Now, the latest scientific research suggests that a previously discounted factor is helping to destabilize the food system: climate change." (A Warming Planet Struggles to Feed Itself - New York Times)

This is the point at which the two sides part company because the deniers fall back on the economic argument. Why try to make a difference when "thousands of (American) jobs" will be lost in a competative world market?

This economic argument is already looking frayed around the edges. Today's Observer newspaper gives us an excellent example of the faulty nature of the economic argument. "In 2006, Mozambique was refused a request for £2m from the international community to improve its flood defences. A year later, after severe flooding, more than £60m in post - disaster aid was granted." Still, it's Africa: they don't know how to look after themselves there. It's third world. They're used to poverty and disaster.

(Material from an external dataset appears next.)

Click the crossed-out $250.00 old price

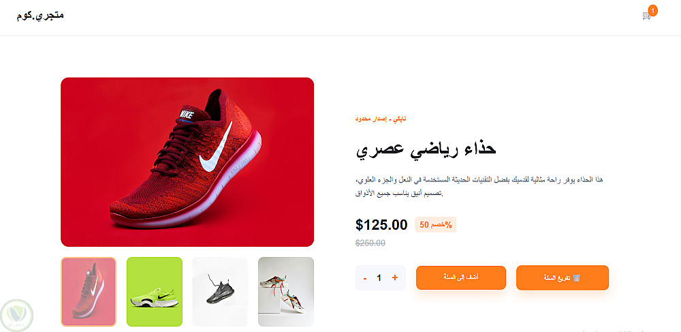[370, 243]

This approach puts me in mind of Neville Chamberlain's famous quote following the German invasion of Czeckoslovakia. "A far away country of which we know little." -and cared about, presumably, less.

Then we have Pastor Niemoller's famous words "In Germany they came first for the Communists, and I didn't speak up because I wasn't a Communist. Then they came for the Jews, and I didn't speak up because I wasn't a Jew. Then they came for the trade unionists, and I didn't speak up because I wasn't a trade unionist. Then they came for the Catholics, and I didn't speak up because I was a Protestant. Then they came for me, and by that time no one was left to speak up." Is it our intention in the rich First World to simply ignore the plight of the poor in the Third World because they live in "far away" countries of which we know - and apparently care - little until we are the last ones left by which time it will be too, too late? That seems like the current strategy. It'll ruin our economy (America, Australia, China, India, Russia etc). Me first. Me first. Self interst. Never mind anyone else. Not putting the technology available to us now in place is a false economy because it will cost us more in the long term by which the chances of success will be the more limited.

My own view on climate change, other than to care less how it is being caused because it self-evidently is being caused, is to go with the principle behind Blaise Pascal's wager for the existence of God which went something along the lines of: rational people should bet on the existence of God and act accordingly because if they are right they have won everything and if they are wrong they have lost nothing. In climate change terms, then: rational people should bet on the existence of climate change because if they are right and have acted accordingly, they have won everything and if they are wrong they have lost nothing.


  1. I've been enjoying your posts and, of course, agree with your thinking. Glad you saw the NYTimes article. Food and water access will be major and likely causes for a lot more unrest, if not outright wars. Action is needed now.

  2. Don't forget mass population movement.